Sign up for a SEMrush account

First things first, you’re going to need an account. Head over to Semrush and sign up for their seven day free trial. The SEMrush free trial allows you to do everything a basic paid account would do, so you really get to experience the tool and discover if it’s going to be what you need to improve your website rankings. They offer lots of step by step advice in the reports that is great for SEO for photographers.

Once you’re in, check out the side bar for the “dashboard option. You’re probably all there, but just in case you’re not it’s in the “management” section on the left hand side. Scroll down until you find “My Projects.”

seo for photographers

Your project is where you manage everything to do with your personal website and domain. It allows you to generate and run regular reports and keep tabs on some of the historic data to do with your websites SEO rankings. So go ahead and enter your domain name and give your project a name.

Once you’ve added your project here you’ll see a table with a series of boxes that say “set up.” You’ll want to work along them one by one setting up all the different aspects of the SEMrush project management tool.

Site Audit

Site Audit is a tool from SEMrush that will scan your website for technical and SEO mistakes. This tool is going to be the foundation of how you improve the content that is already on your site. The Site Audit tool will regularly scan your website and send you email reports letting you know about any mistakes you can fix. Some of these mistakes are real quick fixes, just a few minutes of your time, and they can be extremely beneficial to your SEO rankings.

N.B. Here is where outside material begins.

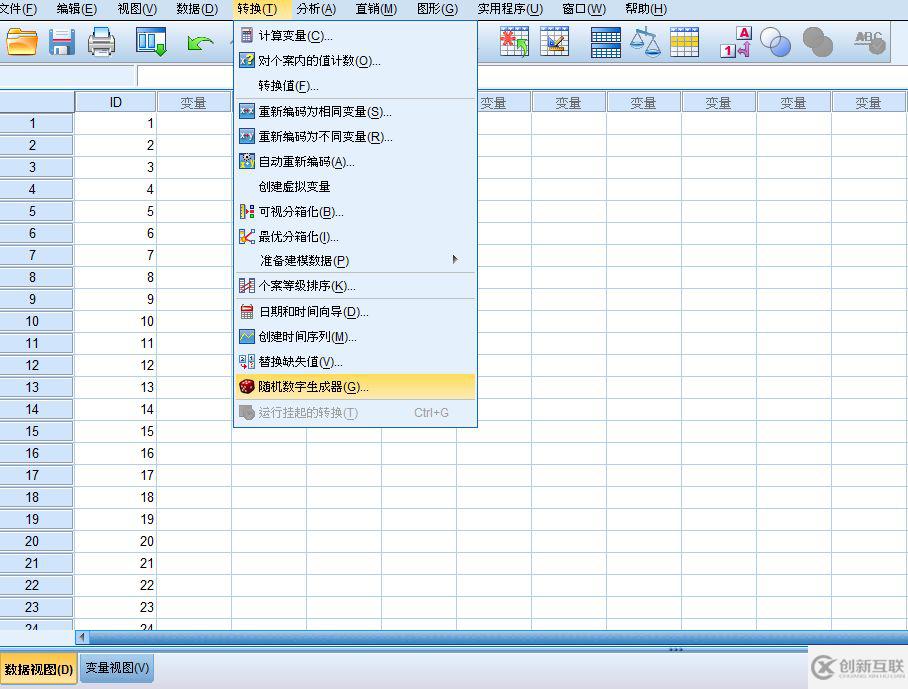908x689 pixels.
Task: Click the Use Variable Sets circles icon
Action: pos(777,42)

Set your “limit of checked pages” to a higher number than you think that you have pages on your site. Don’t forget that there can be lots of hidden pages too that you never see. I put it up at 10,000 for mine, even though I know my website doesn’t have anywhere near that amount of pages. You want your crawl source to be your website. Don’t set it to sitemaps or similar unless you have a good reason to do that.

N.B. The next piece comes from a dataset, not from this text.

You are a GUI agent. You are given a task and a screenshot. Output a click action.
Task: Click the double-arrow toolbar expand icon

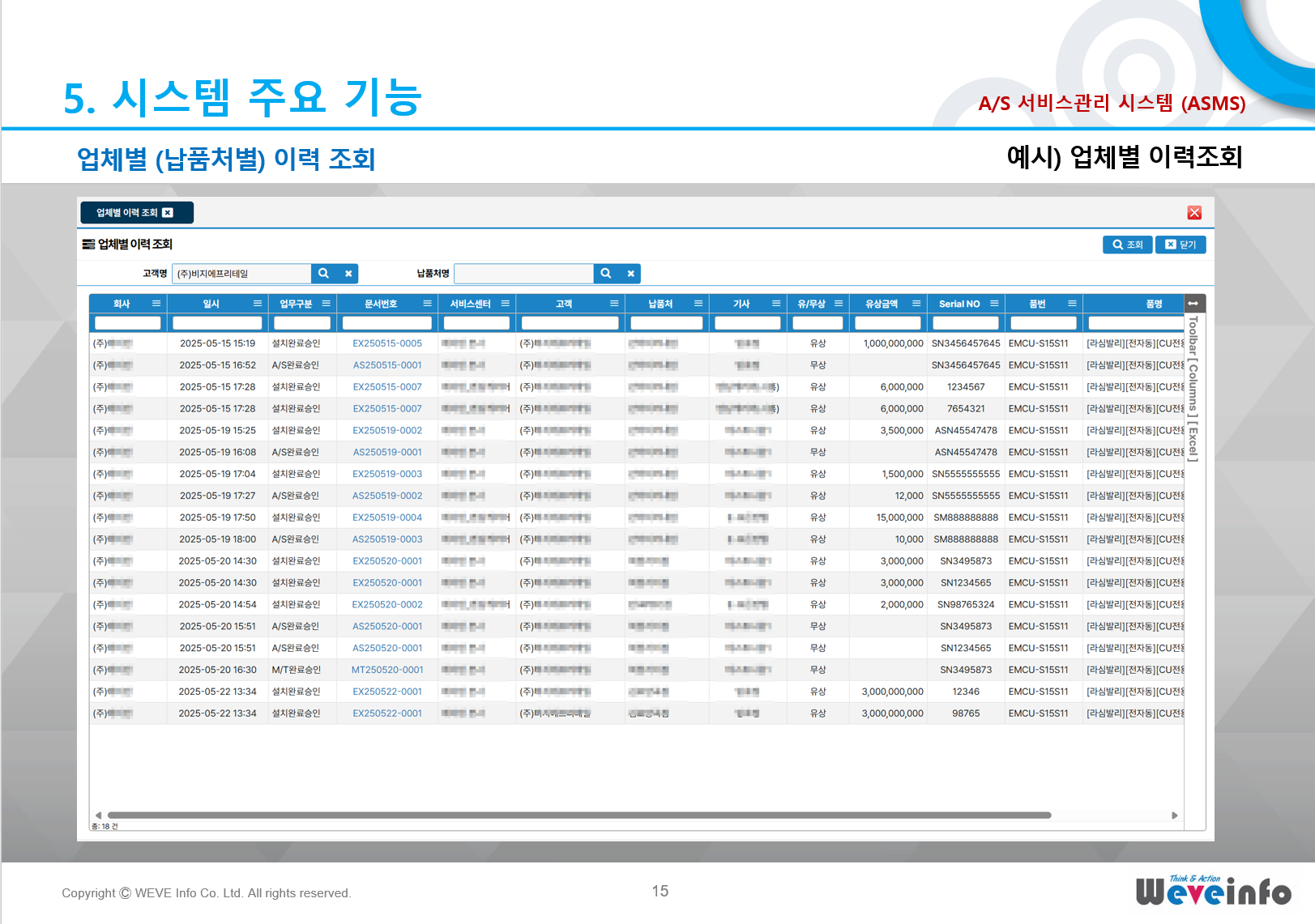(x=1193, y=304)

The only other option you might want to consider is your schedule. Schedule your crawl for a low traffic day to your site. I have it set to Monday every week because that’s usually my quietist day.

Once you’re done with configuring the too, click the green “Start Site Audit” button at the bottom and let it start running.

Those are my results. 73% isn’t the worst result it could be, but there really is room for improvement! Lots of the problems are very technical and might be tough for a novice website manager to get into themselves, but there should still be things that you can fix quite easily. Head on over to the “issues” page to see what you might be able to fix quickly. SEMrush provides a handy “why and how to fix it” beside every problem, which can help you on your quest to getting a perfect website. Having a good and well functioning website is key when you’re considering SEO for photographers.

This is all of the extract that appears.